Coyote Nevada 09, Worth £275 second hand ?


----------



## RedBike (23 Oct 2010)

It's a relatively unheard of name, it has an ugly partly hydroformed frame, suntour forks (crap reputation), quad brakes (crap reputation) and just a deore groupset. Goes for £375 new. IMO It's not worth £275 even in perfect condition.
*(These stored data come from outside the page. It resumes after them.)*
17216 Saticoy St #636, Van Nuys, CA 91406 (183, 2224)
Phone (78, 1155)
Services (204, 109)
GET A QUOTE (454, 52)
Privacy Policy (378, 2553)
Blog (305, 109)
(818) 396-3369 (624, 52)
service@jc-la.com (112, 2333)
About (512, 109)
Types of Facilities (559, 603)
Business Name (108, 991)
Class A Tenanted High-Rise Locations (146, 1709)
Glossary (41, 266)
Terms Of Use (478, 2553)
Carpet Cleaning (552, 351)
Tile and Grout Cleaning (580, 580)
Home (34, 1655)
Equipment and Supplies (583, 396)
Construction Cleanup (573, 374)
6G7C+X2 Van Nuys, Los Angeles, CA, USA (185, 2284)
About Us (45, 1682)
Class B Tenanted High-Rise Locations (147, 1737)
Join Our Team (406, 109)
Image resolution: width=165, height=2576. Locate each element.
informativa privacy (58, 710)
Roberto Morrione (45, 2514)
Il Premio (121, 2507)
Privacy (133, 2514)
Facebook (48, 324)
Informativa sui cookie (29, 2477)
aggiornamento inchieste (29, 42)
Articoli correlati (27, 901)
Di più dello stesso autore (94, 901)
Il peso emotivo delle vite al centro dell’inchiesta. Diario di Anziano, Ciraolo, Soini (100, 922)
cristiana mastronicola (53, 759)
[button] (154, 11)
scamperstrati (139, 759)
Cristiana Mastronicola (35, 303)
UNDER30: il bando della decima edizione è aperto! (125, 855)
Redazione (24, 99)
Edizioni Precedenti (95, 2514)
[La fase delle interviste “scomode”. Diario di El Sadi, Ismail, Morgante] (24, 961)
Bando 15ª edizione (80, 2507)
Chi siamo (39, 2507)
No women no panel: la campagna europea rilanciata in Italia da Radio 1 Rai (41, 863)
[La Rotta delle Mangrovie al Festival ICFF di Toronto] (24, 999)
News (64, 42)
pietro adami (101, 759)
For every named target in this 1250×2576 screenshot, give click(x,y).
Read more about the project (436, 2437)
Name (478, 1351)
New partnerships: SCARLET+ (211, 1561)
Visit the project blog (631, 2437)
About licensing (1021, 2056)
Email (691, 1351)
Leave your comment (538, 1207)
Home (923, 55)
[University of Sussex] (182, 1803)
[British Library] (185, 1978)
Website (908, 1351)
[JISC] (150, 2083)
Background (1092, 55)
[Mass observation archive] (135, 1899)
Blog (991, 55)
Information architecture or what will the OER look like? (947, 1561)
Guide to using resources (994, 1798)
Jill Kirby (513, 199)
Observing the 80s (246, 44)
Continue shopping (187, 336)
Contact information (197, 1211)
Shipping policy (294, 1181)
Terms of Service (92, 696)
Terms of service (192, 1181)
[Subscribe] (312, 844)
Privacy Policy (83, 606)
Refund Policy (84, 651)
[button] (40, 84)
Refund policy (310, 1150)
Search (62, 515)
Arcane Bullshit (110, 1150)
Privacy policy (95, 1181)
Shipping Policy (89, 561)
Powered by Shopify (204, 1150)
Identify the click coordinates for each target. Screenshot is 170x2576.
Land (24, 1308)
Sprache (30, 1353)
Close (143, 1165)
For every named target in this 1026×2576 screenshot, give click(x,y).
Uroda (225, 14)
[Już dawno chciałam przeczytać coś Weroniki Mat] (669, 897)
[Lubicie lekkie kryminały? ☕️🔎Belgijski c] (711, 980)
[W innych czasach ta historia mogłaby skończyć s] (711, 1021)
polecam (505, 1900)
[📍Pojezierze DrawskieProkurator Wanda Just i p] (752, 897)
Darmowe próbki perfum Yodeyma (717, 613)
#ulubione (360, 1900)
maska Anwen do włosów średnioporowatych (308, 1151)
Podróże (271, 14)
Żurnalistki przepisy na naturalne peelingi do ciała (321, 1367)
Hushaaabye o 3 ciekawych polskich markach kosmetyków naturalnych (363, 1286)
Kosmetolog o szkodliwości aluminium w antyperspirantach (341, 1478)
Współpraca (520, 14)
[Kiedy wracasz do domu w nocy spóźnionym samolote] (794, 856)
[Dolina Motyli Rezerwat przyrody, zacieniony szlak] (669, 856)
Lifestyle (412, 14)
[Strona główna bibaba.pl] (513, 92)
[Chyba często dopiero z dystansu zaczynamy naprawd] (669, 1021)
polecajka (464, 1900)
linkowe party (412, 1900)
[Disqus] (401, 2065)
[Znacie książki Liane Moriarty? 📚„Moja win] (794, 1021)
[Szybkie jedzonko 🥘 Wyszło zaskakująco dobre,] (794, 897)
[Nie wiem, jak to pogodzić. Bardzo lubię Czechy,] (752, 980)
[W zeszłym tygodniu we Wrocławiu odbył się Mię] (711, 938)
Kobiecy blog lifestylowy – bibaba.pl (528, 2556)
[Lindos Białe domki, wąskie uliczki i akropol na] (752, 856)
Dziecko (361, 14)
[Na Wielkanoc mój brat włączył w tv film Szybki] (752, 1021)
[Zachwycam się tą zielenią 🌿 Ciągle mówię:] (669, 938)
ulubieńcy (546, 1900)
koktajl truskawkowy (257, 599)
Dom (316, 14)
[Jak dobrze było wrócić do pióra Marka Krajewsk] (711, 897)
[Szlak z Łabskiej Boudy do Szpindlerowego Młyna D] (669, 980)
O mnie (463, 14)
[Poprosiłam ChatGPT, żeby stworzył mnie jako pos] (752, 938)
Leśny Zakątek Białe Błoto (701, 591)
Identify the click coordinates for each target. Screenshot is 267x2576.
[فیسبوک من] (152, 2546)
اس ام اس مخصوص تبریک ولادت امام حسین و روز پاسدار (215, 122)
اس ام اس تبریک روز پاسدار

However, I bet you if you were to put it on ebay someone would probably bid that sort of money for it.


----------



## billflat12 (23 Oct 2010)

save the heartache buy this specialised for £150, a good starter that you could upgrade . ( not mine ) see http://www.pinkbike.com/photo/5660527/


----------



## gb155 (24 Oct 2010)

Thanks you 2, with your comments ringing in my ears, I kept on looking, I found a Specialized Rockhopper Comp for the same price, Right, Winter, BRING IT ON


----------



## gb155 (26 Oct 2010)

Was this worth the cost do you think?


----------



## billflat12 (26 Oct 2010)

is it standard don,t know the spec, what are the forks ? maybe change that 2 bolt stem to a 4bolt if you do anything rough.


----------



## Sheffield_Tiger (26 Oct 2010)

It's going to be better than a Coyote

I had the job of trying to shift a job lot of Coyote bikes..they were reasonable-ish but just...something missing quality-wise - and I;m far from a bike snob - kind of a bit like Concept's Viking range


----------



## Keith Oates (27 Oct 2010)

It looks to be a good bike to me and the cost is not excessive, enjoy!!!!!!!!!!!!!!!!!!!!!!!!!!!!!


----------



## RedBike (27 Oct 2010)

I'm not sure what model that is. The Hardrocks when they were first introduced were a light-weight budget XC bike, but over time they got heavier, 'beefier' and the geometry got more and more relaxed. This got them the unfortunate nickname of 'Lardrock' by a lot of MTBers.
( The later models seem to have gone back to being what is essentially a cracking a budget XC bike). 

The hardrocks have always had a reputation for being well built. If you were after a tough 'brute' of a commuter with the ability to take on the worst of the peak district at the weekend then it looks like you've got the right bike. 

At £275 even if you don't like the bike (I''m pretty sure you will! ) you could easily pass it back on for the same sort of money / maybe even make a small profit.


----------



## gb155 (27 Oct 2010)

Thanks everyone, not sure on spec LOL, as caked FULL of mud, once I clean it ill have a look, I know its Deore (SL I think) and the brakes are hydraulic brakes, Got to learn about this MTB stuff more LOL


----------



## gb155 (27 Oct 2010)

RedBike said:


> I'm not sure what model that is. The Hardrocks when they were first introduced were a light-weight budget XC bike, but over time they got heavier, 'beefier' and the geometry got more and more relaxed. This got them the unfortunate nickname of 'Lardrock' by a lot of MTBers.
> ( The later models seem to have gone back to being what is essentially a cracking a budget XC bike).
> 
> The hardrocks have always had a reputation for being well built. If you were after a tough 'brute' of a commuter with the ability to take on the worst of the peak district at the weekend then it looks like you've got the right bike.
> ...



Ahh yes the Hardrocks, but RED this my friend is a Rockhopper (Comp) , Your spot on about the price though.


----------